* [Requests]
1) Answer these from the mailing-list message about changing a filesystem mount:
(a) Which person and address appear in the Cc field?
(b) To which address is the message sent?
(c) What does the message body give as the answer to why anybody would want to change the block device?
2) Transcribe the passage of the mailing-list message about changing a filesystem mount, starting at "Cc: Robert Nelson" and ending at "from smtp-out.google.com ([216.239.45.12])".
3) Write the next part of the mailing-list message about changing a filesystem mount, picking up after its last sentence.

* [Text shown]
%%
From mboxrd@z Thu Jan  1 00:00:00 1970
From: Daniel Phillips <phillips@google.com>
Subject: [RFC] Change filesystem mount without disconnecting clients
Date: Tue, 21 Nov 2006 19:19:00 -0800
Message-ID: <4563C1A4.5060608@google.com>
Mime-Version: 1.0
Content-Type: text/plain; charset="us-ascii"
Cc: Robert Nelson <rlnelson@google.com>
Return-path: <nfs-bounces@lists.sourceforge.net>
Received: from sc8-sf-mx1-b.sourceforge.net ([10.3.1.91]
	helo=mail.sourceforge.net)
	by sc8-sf-list2-new.sourceforge.net with esmtp (Exim 4.43)
	id 1Gmidj-0003X8-7Z
	for nfs@lists.sourceforge.net; Tue, 21 Nov 2006 19:19:11 -0800
Received: from smtp-out.google.com ([216.239.45.12])
	by mail.sourceforge.net with esmtps (TLSv1:AES256-SHA:256)
	(Exim 4.44) id 1Gmidk-0000G8-6o
	for nfs@lists.sourceforge.net; Tue, 21 Nov 2006 19:19:12 -0800
Received: from mail2.smo.corp.google.com (mail2.smo.corp.google.com
	[172.29.48.30]) by smtp-out.google.com with ESMTP id kAM3J6XS001765
	for <nfs@lists.sourceforge.net>; Tue, 21 Nov 2006 19:19:06 -0800
To: nfs@lists.sourceforge.net
List-Id: "Discussion of NFS under Linux development, interoperability,
	and testing." <nfs.lists.sourceforge.net>
List-Unsubscribe: <https://lists.sourceforge.net/lists/listinfo/nfs>,
	<mailto:nfs-request@lists.sourceforge.net?subject=unsubscribe>
List-Archive: <http://sourceforge.net/mailarchive/forum.php?forum=nfs>
List-Post: <mailto:nfs@lists.sourceforge.net>
List-Help: <mailto:nfs-request@lists.sourceforge.net?subject=help>
List-Subscribe: <https://lists.sourceforge.net/lists/listinfo/nfs>,
	<mailto:nfs-request@lists.sourceforge.net?subject=subscribe>
Sender: nfs-bounces@lists.sourceforge.net
Errors-To: nfs-bounces@lists.sourceforge.net

Hi all,

This patch provides an interface to let us quietly change the block device
on which a filesystem is mounted, without disrupting client TCP connections.
Why would anybody want to do such a strange thing?  Answer: remote block
device replication.
%%
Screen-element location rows
%%
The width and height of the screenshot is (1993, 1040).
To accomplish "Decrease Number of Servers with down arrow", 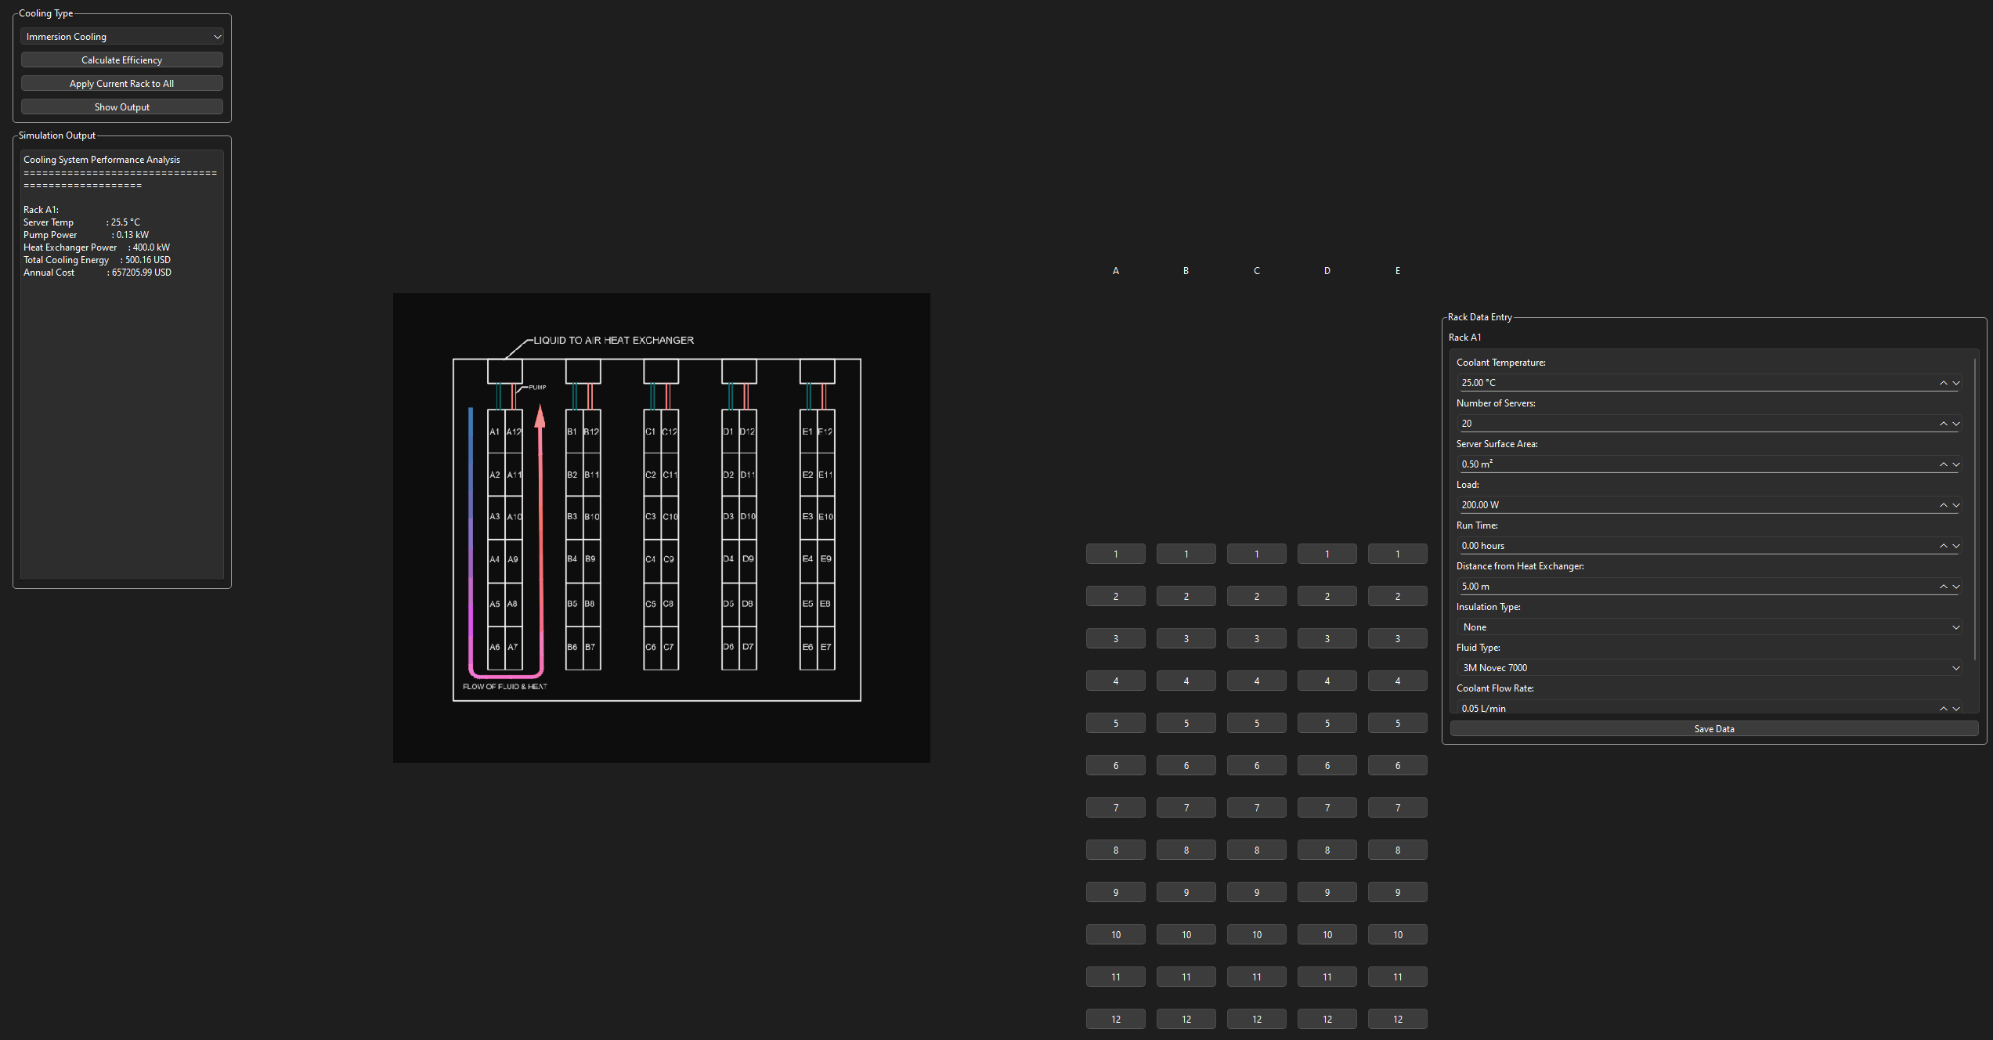I will [1956, 424].
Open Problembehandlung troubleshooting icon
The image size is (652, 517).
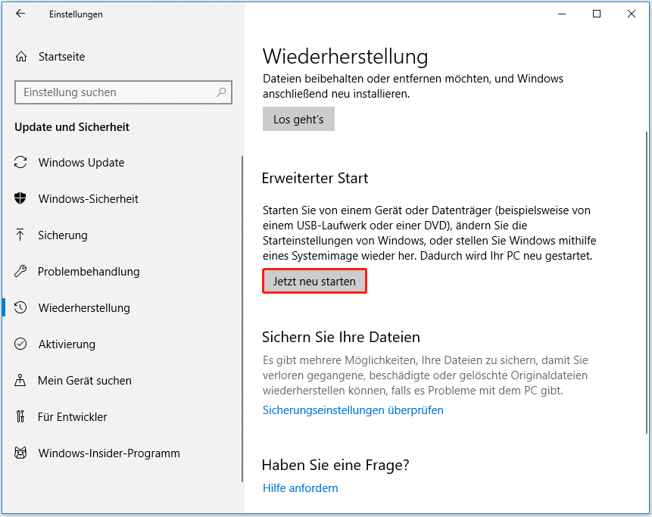click(x=22, y=272)
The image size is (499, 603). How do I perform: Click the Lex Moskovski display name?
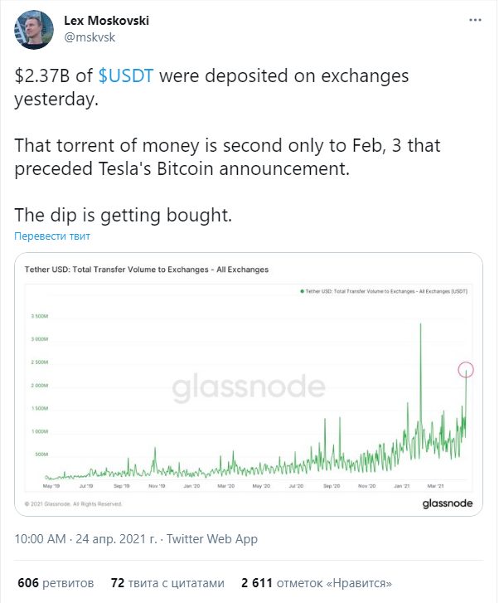106,21
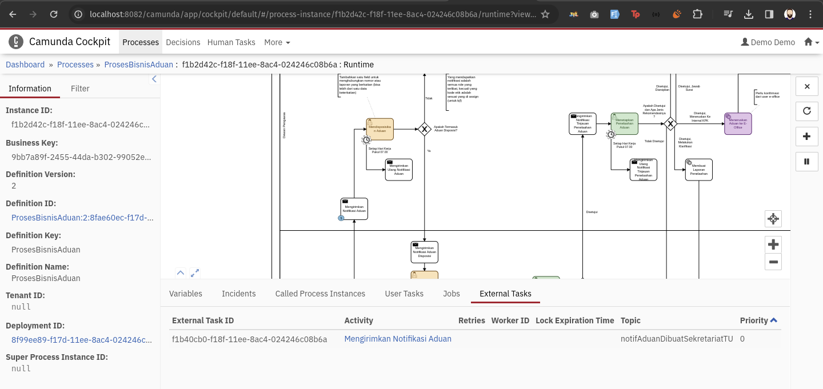Collapse the left information sidebar
823x389 pixels.
pos(154,79)
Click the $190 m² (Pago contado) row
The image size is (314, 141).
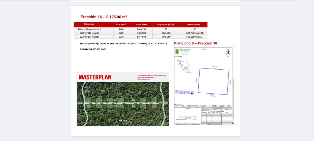coord(89,29)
%%
* [Outputs for the tasks]
1)
(a) Robert Nelson <rlnelson@google.com>
(b) nfs@lists.sourceforge.net
(c) Remote block device replication.

2)
Cc: Robert Nelson <rlnelson@google.com>
Return-path: <nfs-bounces@lists.sourceforge.net>
Received: from sc8-sf-mx1-b.sourceforge.net ([10.3.1.91]
	helo=mail.sourceforge.net)
	by sc8-sf-list2-new.sourceforge.net with esmtp (Exim 4.43)
	id 1Gmidj-0003X8-7Z
	for nfs@lists.sourceforge.net; Tue, 21 Nov 2006 19:19:11 -0800
Received: from smtp-out.google.com ([216.239.45.12])

3)
Each replication cycle results in a new virtual block device containing a
new, consistent state of the filesystem.  We want clients to see the changed
filesystem transparently, without remounting, as if somebody had just gone
in and directly operated on the local filesystem, adding files, deleting
files, changing file contents, renaming and so on.  This should all just
work, even if clients have files open and are in the middle of operating on
them.  This can cause some file operations to error out, but will not crash
the client or server.  Operations on unchanged files should work as expected,
in spite of the underlying block device having been changed.Note: to avoid
state file handles we do need to take some care with the fsid, which is not
within the scope of this patch (we just specify a known fsid in the exports
file for the time being).

The interface works as follows:
    write anything to /proc/fs/nfsd/suspend ->
       flush nfsd export cache and suspend nfs transaction processing

    read anything from /proc/fs/nfsd/suspend ->
       resume nfs transaction processing

The suspend is accomplished by taking a write lock on the export cache's
hash_sem, which by fortuitous circumstance encloses all nfs transaction
processing.  We then flush the export cache, driving the underlying
filesystem mount count down to one, in which state it can be unmounted.
Holding the hash_sem prevents mountd from reloading the export cache.  To
resume, we just release the write lock.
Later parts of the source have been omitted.